The oil and gas industry enters 2026 amid a slowdown in the global energy transition.
Despite recurring climate disasters—record-breaking wildfires and extreme heatwaves—and pressure to cut emissions, energy-related carbon continues to rise, highlighting fossil fuels’ dominance, according to GlobalData’s "Energy Transition in Oil & Gas" report.
Major companies remain committed to decarbonisation, maintaining net-zero targets for 2050 and interim 2030 goals, but strategies have become cautious due to market volatility and policy uncertainty.
Ravindra Puranik, GlobalData Analyst, notes that most transition efforts remain limited to early discussions and pilot projects rather than large-scale implementation.

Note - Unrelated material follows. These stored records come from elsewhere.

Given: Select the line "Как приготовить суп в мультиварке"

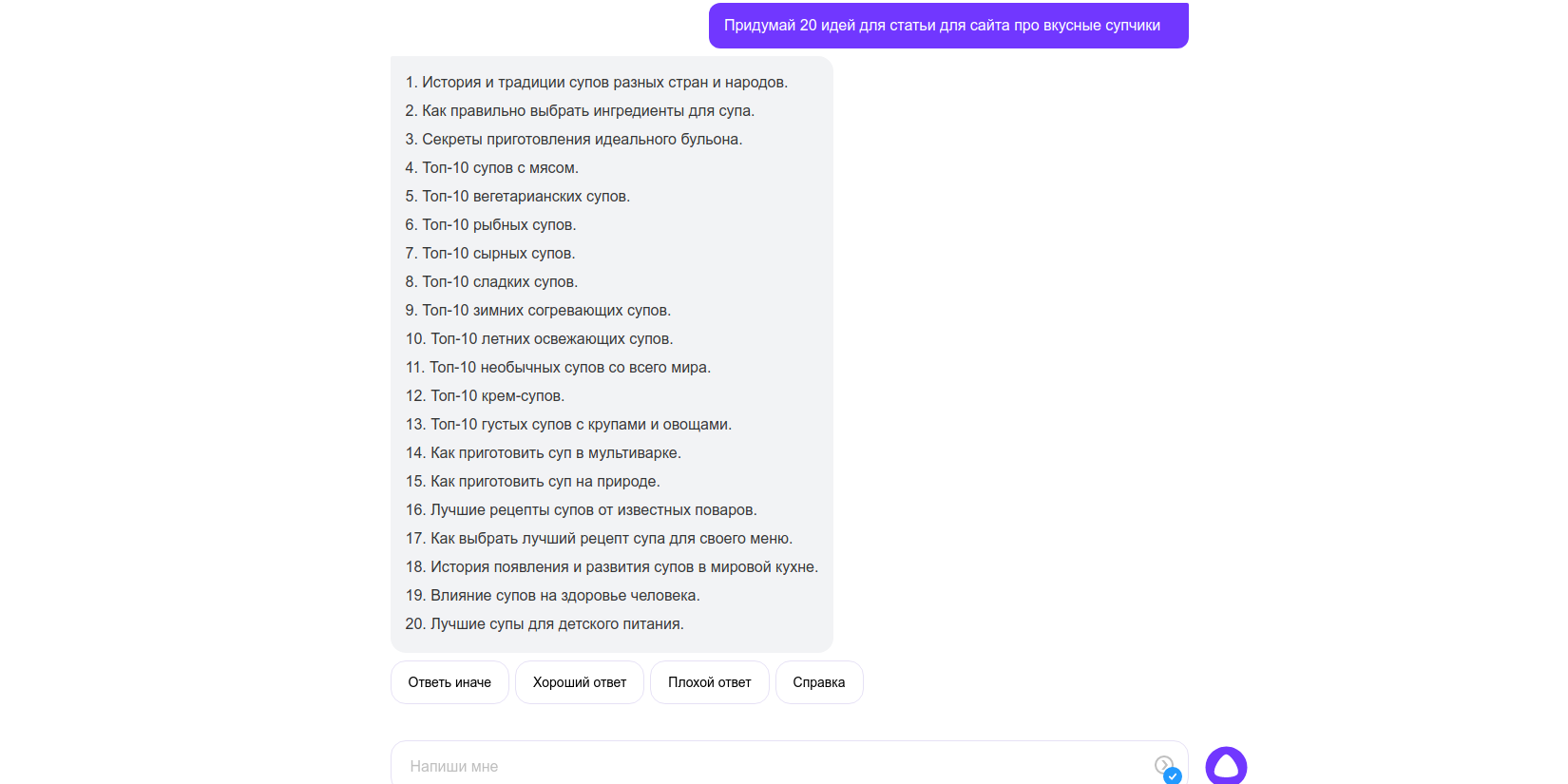Looking at the screenshot, I should click(x=544, y=453).
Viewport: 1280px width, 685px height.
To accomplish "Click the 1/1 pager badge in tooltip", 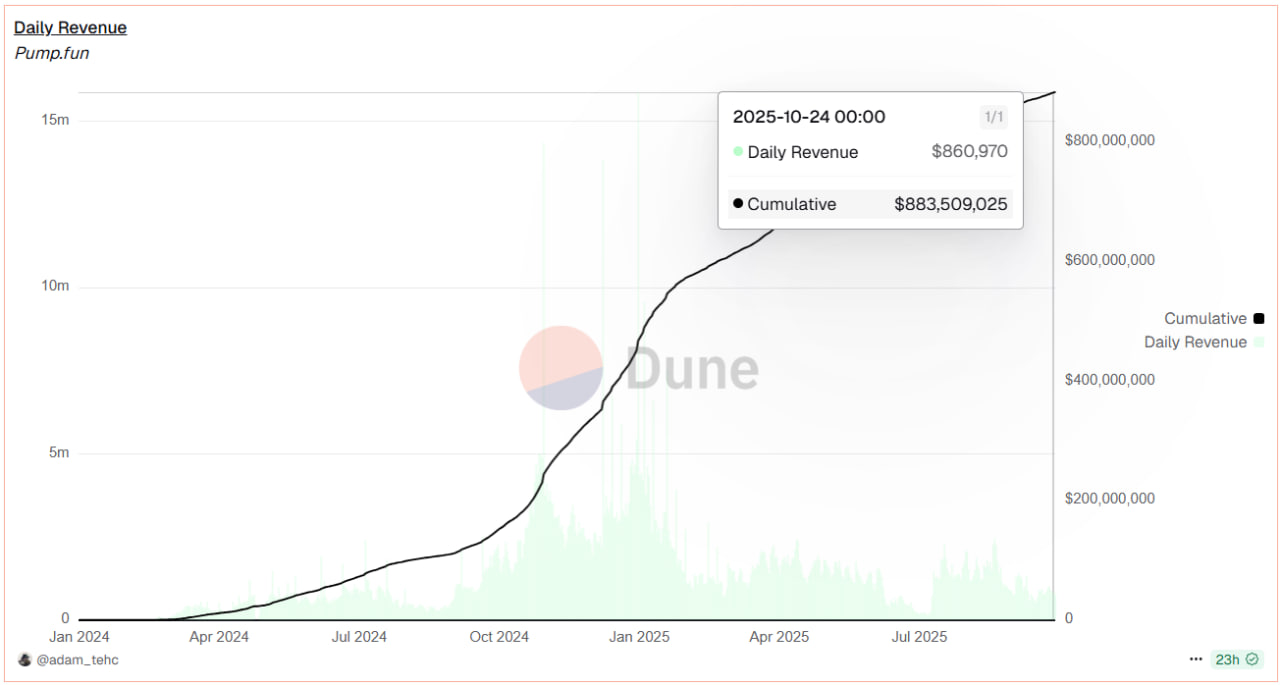I will 993,117.
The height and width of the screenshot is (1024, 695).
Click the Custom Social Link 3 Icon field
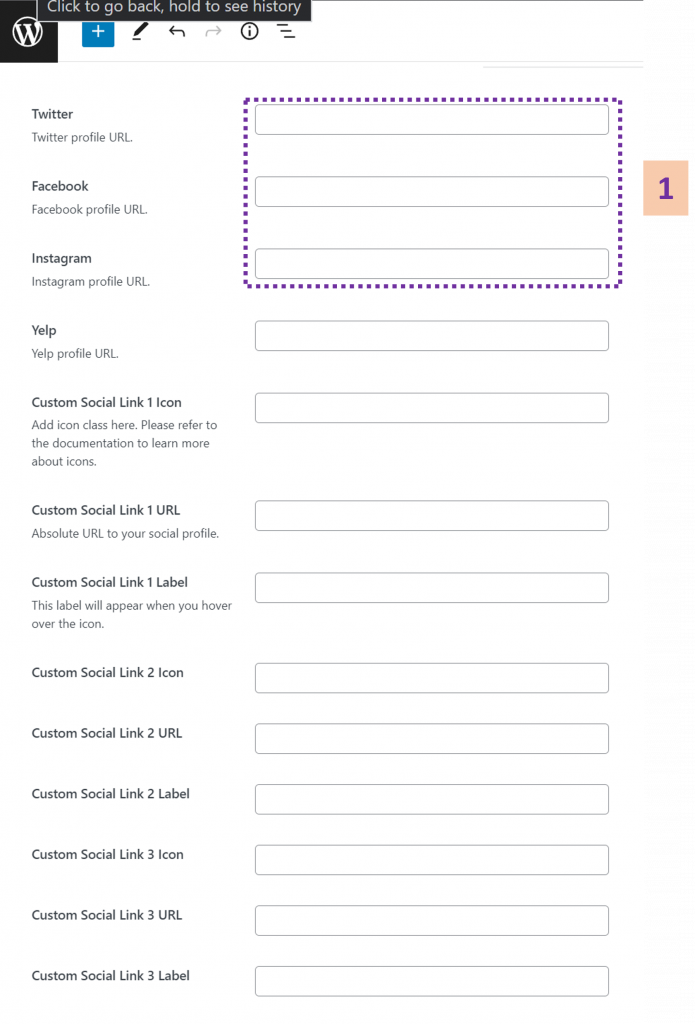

BP has increased upstream oil and gas investments, scaled back renewable projects, and lowered near-term emissions targets, while Shell halted its Rotterdam renewable fuels plant.

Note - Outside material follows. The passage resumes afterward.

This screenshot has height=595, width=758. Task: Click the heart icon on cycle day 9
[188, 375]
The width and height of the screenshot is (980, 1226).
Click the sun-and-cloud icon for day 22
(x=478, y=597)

This shift reflects a broader industry trend toward financial discipline and reliance on conventional energy.
Investment in renewables, especially wind and solar, continues but with hesitation.
Carbon capture, hydrogen, low-carbon fuels, and energy storage are explored as alternatives, yet strategic retrenchment dominates 2025.

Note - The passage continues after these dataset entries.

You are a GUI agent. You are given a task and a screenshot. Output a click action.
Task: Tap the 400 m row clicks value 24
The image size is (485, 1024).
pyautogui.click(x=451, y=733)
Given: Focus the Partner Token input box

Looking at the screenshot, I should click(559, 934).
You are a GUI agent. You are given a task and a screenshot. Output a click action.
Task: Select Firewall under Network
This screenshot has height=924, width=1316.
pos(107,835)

Profitability pressures, inflation, and reduced government incentives, particularly in the US, have heightened uncertainty around renewable projects.
Puranik concludes that today’s energy transition is incremental and pragmatic.
Companies prioritise financial prudence and energy security, with large-scale low-carbon projects still contingent on market conditions and policy evolution.
While innovation persists, the rollout of transformative renewable solutions remains measured and cautious, signalling a slower momentum in the industry’s path toward decarbonisation.